Marchlewski,Dzierżyński…A skoro Marchlewski to i Róża Luksemburg?
Otóż nie do końca.Ta baba była takim kłebkiem sprzeczności że z Leninem łaczyło ja jedynie umilowanie do ponadnarodowej rewolucji.A i to nie całkiem…
Ale to już inny temat.

1 polubienie

Trocki, wiadomo jak skończył?
Zimowiew i Kamieniew wrogowie Trockiego, ale podzielili jego los, bardziej oficjalnie (1936), bo na czas nie zwiali z ZSRR.
Podobnie skonczyli Bucharin i Rykow dwa lata pozniej.

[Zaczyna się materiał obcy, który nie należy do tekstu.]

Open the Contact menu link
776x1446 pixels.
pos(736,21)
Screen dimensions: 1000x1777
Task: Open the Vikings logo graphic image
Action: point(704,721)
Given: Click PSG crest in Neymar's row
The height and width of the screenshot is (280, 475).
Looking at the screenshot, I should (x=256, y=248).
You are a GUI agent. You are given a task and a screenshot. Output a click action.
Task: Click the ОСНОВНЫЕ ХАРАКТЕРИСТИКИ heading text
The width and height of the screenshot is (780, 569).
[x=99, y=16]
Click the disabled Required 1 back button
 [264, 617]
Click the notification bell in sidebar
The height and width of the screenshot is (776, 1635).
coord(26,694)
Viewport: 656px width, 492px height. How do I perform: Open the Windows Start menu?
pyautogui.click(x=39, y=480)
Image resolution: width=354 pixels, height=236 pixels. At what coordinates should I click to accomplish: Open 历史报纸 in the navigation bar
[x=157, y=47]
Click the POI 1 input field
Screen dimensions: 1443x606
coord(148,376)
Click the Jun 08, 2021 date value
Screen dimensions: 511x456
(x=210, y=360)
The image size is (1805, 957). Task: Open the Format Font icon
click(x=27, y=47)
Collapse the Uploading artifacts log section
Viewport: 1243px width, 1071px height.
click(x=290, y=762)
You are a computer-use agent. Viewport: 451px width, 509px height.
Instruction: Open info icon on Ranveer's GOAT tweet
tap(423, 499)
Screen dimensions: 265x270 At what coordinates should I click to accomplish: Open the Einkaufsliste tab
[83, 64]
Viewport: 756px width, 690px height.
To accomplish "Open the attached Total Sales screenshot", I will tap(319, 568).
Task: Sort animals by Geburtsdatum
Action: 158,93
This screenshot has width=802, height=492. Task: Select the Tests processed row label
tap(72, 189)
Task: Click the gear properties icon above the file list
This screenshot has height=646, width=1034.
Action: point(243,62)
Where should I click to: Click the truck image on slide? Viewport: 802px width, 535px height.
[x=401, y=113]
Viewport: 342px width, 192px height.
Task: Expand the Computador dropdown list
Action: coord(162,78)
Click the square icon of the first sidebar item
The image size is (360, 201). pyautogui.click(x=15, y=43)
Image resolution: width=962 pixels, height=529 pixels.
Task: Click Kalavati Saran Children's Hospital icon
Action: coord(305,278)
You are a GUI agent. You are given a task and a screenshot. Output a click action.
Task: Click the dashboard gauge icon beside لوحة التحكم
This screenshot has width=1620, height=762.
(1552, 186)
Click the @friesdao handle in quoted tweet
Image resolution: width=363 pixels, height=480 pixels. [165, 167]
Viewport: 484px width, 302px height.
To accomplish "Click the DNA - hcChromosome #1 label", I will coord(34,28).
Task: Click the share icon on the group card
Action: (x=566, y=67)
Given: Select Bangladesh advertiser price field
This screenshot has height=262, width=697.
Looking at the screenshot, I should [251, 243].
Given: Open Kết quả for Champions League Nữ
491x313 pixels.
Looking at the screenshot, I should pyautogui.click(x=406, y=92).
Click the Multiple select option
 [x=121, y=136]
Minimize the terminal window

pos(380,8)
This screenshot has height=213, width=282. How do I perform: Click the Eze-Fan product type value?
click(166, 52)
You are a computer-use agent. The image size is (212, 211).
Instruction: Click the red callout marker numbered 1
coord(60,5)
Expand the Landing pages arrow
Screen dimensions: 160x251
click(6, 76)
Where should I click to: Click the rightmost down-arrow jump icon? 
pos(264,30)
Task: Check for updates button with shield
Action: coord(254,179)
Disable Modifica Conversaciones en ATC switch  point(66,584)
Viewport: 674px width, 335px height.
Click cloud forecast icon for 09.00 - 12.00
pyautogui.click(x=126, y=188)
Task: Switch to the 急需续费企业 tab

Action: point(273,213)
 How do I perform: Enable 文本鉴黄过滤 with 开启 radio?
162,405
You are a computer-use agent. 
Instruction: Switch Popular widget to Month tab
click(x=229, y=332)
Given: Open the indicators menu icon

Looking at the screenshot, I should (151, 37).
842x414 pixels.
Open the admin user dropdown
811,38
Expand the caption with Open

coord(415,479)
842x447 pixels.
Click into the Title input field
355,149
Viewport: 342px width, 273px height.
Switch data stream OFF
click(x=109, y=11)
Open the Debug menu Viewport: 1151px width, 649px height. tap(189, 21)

Swierdłow zmarl mlodo, (w 1919) choc kwalifikacje mial nie gorsze niż Dzierzynski, oficjalnie na grypę.
Dzierzynski zmarl w 1926 śmiercią niestety natralną, serce, pozostawiajac w spadku dobrze naoliwioną maszyne terroru najmniej waznemu współpracownikowi i “spakobiercy” Lenina - Stalinowi.
A ten? No wykładu z historii robic chyba nie trzeba?
Majac ambicję i narzedzia?
Zrobil co zrobil.
A Marchlewski? Do najbliszczego otoczenia Lenina nie należał. Aczkolwiek byl traktwany jako "pożyteczne narzędzie " w kwesti komuszenia Polski.
Zmarl śmiercią naturalna w 1926, nerki.